Having spent the last couple of years happily letting the introjucer do all the dirty-work involved in knitting the juce library into my application projects, I’ve become more and more convinced that the best way to use libraries in C++ is just to let a tool automatically stuff the library’s cpp files into your projects, and to avoid all the messing-about with static libs. The introjucer does this really well by having a lot of custom code that understands how the juce library works, but I’ve been figuring out a way to extend the same technique to a wider range of libraries.
So… Phase 1 of my cunning world-domination plan will involve the following changes:
- I’ll break the juce library up into about a dozen smaller modules.

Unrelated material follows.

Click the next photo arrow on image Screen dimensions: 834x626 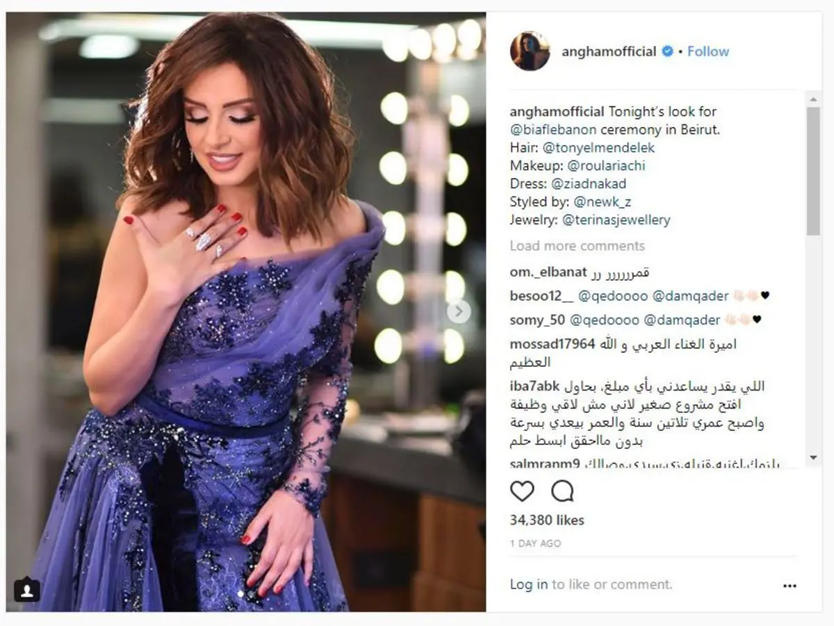tap(458, 311)
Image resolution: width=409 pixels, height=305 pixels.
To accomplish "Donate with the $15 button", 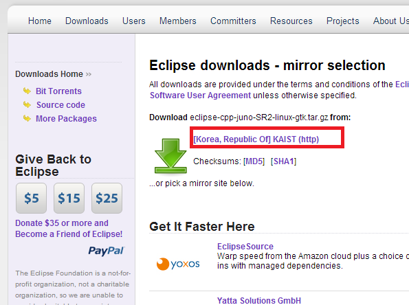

Some of these will be dependent on other ones (e.g. there’ll be a “core” unit that all the others depend on), but you’ll be able to choose which modules you use in your project. So if you don’t need a GUI, you don’t need to include that module; if you don’t need audio, you won’t need to waste time including or bloating your app with those classes.
- I’ll design a format for a library descriptor file (user-editable, in JSON or XML), which describes a c++ library module. This will contain its name, version, dependencies, header files, cpp files that need to be included in the app that uses it, etc etc. Each module will be uniquely identified by a URL, from which it can be downloaded (in a special kind of zip file).
- One of these library module zip files contains just the raw source code, and the library descriptor file. There will be no makefiles or anything platform-specific in there, as the library will never be compiled except as part of another project.
- When creating an introjucer project, your app’s project will specify a set of library modules that it requires, and the introjucer will be able to go off and automatically fetch each of the library modules by downloading its zip file.
- The libraries that your app uses will be unzipped into a sub-folder (hidden away in the introjucer’s auto-generated files area). The library’s header files will be automatically added to your main app header, and all of its cpp files will be added to the project (in the same way that the juce amalgamated files are added now).
So… having extended the introjucer to be able to deliver any library, the next logical step will be to allow all of you guys to use it for your own libraries. The introjucer needs to have a list of all available libraries, so it’ll connect to juce.com for that information - so, as well as listing the standard set of juce modules, I’ll also be able to include 3rd party modules in there. That means that if you’re on the list, somebody will be able to download your library and incorporate it into their project by simply ticking a check-box in the introjucer.
There are lots of little details that I need to flesh-out, (e.g. versioning), but hopefully this will give you the gist! None of it’s particularly difficult to implement, but could create a great platform for easy installation and management of c++ libraries. Comments and opinions welcome!